Health Care Costs And How You Could Be Overspending
There's no way around it: Health care costs a fortune.
Insurance premiums, drug prices, the cost of doctor visits and hospital bills are getting bigger. Last year, Americans spent $2.6 trillion on health care, or $8,402 per person. Though it often seems we have no control over these costs, there are some things that can stanch the bleeding. Some common ways we overspend on health care:
Buying the wrong health insurance plan
Picking a health insurance plan just because it has the lowest monthly premium or the smallest annual deductible isn't always best. What matters is total "out-of-pocket" expense. That means the maximum amount of the deductible -- the number you must reach before benefits kick in -- plus, total co-payments in a year, says Carrie McClean, a licensed insurance agent and head of customer service at eHealthInsurance.com.
So don't be fooled by a program with low monthly costs and a high deductible -- particularly if you know you have a major health expense (say pregnancy) on the horizon.
Of course, insurance shoppers should buy the benefits they really need, says McClean. If you know you have health conditions, make sure they're covered and don't buy benefits you won't use. To get an idea of how much coverage you need, tally up medical expenses from last year and estimate needs for the coming year. Some insurance companies and employers provide online "cost calculators" that might help.

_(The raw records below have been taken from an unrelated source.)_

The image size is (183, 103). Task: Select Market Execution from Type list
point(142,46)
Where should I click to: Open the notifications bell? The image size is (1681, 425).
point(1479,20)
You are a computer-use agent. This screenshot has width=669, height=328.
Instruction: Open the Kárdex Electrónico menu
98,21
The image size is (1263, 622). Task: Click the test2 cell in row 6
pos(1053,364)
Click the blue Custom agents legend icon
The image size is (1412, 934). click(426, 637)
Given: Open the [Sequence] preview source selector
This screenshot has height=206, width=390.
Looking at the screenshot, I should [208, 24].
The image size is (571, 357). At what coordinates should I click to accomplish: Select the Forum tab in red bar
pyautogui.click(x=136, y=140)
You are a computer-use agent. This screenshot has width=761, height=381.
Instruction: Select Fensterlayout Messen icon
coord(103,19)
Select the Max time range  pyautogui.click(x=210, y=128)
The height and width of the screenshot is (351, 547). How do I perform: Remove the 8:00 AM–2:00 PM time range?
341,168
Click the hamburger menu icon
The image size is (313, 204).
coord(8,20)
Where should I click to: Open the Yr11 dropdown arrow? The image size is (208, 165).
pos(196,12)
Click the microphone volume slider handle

Buying drugs you don't need
“Oftentimes, Americans think that more is better," says Jeffrey Cain, chairman of the Department of Family Medicine at Children's Hospital Colorado and president-elect of the American Academy of Family Physicians. But in health care, what's important is the right care, he says. An antibiotic for the sniffles? Elective surgery for back pain? If your doctor says you don't need it, maybe you should listen. If your doctor says you do, think about getting a second opinion.
“You end up literally flushing your money from that prescription down the toilet because antibiotics don’t cure the common cold,” Cain says. Sometimes, doing nothing is better. “People want treatment for stuff that’s going to go away by itself," according to the New America Foundation's Shannon Brownlee, the author of Overtreated: Why Too Much Medicine is Making Us Sicker and Poorer.
And before you go ahead with surgery when it's not an emergency, find alternatives. They could be cheaper and less dangerous than going under the knife, says Brownlee.
Buying the same over-the-counter drug twice
If you have one bottle of pills for headaches, another for back pain, and another for migraines, read the labels: They might have the exact same active ingredients. For marketing reasons and because of some U.S. Food and Drug Administraton rules, drug makers will package the same medicine in different ways. Not only can this lead people to buy the identical product more than once -- the cough and cold version and the allergies version, for instance -- they can take too much medicine without realizing it, says Maria Mantione, a pharmacist and a professor at St. John's University in New York.
Using brand-name drugs
Switching to generic drugs can mean major savings. Yet some people refuse to stoop to store labels. Generic drugs aren't the equivalent of store-brand macaroni and cheese. The actual medicines are chemically identical.
"I personally never, ever purchase a brand-name over-the-counter product," says Mantione.
Patients should also consider a similar medicine that's available as a generic, Mantione says. Brand-name Crestor costs more than generic Lipitor, for example, but the medicines work the same for some patients, she says.
Skipping your check-ups
Most of us started missing annual checkups once we outgrew the pediatrician, but that's a mistake. Annual physicals and routine screenings can help patients find out early that they're at risk for a serious illness like heart disease and diabetes before they get sick.
"There’s no doubt that preventative care ultimately saves money and saves harm," says Christoper Moriates, a senior resident in internal medicine at the University of California, San Francisco. Simple things like getting flu vaccinations and having your blood pressure checked can make a big difference, he says.
Getting medical tests you don't need
Not every situation calls for high-tech medical tests. “I have definitely had experiences where I’ve had to explain to my healthy, 40-year-old, muscular patient that he does not need a stress test for his heart," Moriates says. MRIs and the like are costly, scans that use X-rays expose patients to radiation, and tests can even produce "false positive" results that lead to treatments for ailments people don't even have, he says. “People that are healthy and without symptoms don’t need some tests," Cain says.
X-rays and other medical-imaging tests "also pack a wallop" from radiation, Brownlee says.
Not taking care of yourself
This one seems obvious, but it bears repeating. Obesity, tobacco use, and alcohol abuse all lead to chronic, costly health problems. “The biggest way I see my patients wasting their health dollar is they’re buying cigarettes,” Cain says.
Junk food and unhealthy habits like tobacco and booze cost money to purchase and even more down the road if they damage the body. Be honest with your doctor about your medical history and habits, he says. “Patients who are spending their money most wisely are very involved in their care," he says.
CORRECTION: An earlier version of this story inncorrectly indicated that MRIs expose patients to radiation.